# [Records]
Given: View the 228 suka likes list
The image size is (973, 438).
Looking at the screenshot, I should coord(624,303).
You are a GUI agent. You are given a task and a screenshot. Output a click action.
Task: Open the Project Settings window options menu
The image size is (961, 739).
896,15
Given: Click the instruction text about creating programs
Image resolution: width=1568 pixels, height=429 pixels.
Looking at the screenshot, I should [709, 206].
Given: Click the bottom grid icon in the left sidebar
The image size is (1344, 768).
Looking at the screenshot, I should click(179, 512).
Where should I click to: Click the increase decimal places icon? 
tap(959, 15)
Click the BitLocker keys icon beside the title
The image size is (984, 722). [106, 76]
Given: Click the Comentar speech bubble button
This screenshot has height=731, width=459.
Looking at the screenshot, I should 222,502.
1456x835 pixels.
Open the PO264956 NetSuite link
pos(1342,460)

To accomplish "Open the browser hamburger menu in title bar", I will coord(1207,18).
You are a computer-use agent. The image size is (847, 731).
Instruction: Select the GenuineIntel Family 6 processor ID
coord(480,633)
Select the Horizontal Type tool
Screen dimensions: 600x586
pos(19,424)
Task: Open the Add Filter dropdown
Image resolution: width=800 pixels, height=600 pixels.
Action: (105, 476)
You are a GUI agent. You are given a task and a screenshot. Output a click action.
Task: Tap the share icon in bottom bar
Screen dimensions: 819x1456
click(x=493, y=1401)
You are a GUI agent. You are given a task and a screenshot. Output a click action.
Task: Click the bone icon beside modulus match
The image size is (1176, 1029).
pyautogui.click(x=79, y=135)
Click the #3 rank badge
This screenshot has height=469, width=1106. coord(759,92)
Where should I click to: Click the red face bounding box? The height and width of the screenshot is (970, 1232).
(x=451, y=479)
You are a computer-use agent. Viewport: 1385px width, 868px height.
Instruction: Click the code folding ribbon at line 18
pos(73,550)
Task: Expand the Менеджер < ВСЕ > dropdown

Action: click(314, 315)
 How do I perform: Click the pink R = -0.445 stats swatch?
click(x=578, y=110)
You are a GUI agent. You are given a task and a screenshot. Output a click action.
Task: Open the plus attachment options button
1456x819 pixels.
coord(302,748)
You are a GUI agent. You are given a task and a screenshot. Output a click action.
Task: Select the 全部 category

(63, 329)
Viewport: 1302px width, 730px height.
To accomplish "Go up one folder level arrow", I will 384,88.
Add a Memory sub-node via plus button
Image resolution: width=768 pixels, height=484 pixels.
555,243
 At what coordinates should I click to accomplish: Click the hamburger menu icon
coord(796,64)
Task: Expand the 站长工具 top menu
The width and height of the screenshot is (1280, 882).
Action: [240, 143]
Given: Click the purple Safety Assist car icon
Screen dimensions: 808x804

# [EXERCISE OBJECTIVE]
Reproduce verbatim the lines of the records from the first line through the line containing "Looking at the screenshot, I should 222,502.", inclusive.

# [OUTPUT OF THE TASK]
Given: View the 228 suka likes list
The image size is (973, 438).
Looking at the screenshot, I should coord(624,303).
You are a GUI agent. You are given a task and a screenshot. Output a click action.
Task: Open the Project Settings window options menu
The image size is (961, 739).
896,15
Given: Click the instruction text about creating programs
Image resolution: width=1568 pixels, height=429 pixels.
Looking at the screenshot, I should [709, 206].
Given: Click the bottom grid icon in the left sidebar
The image size is (1344, 768).
Looking at the screenshot, I should click(179, 512).
Where should I click to: Click the increase decimal places icon? 
tap(959, 15)
Click the BitLocker keys icon beside the title
The image size is (984, 722). [106, 76]
Given: Click the Comentar speech bubble button
This screenshot has height=731, width=459.
Looking at the screenshot, I should 222,502.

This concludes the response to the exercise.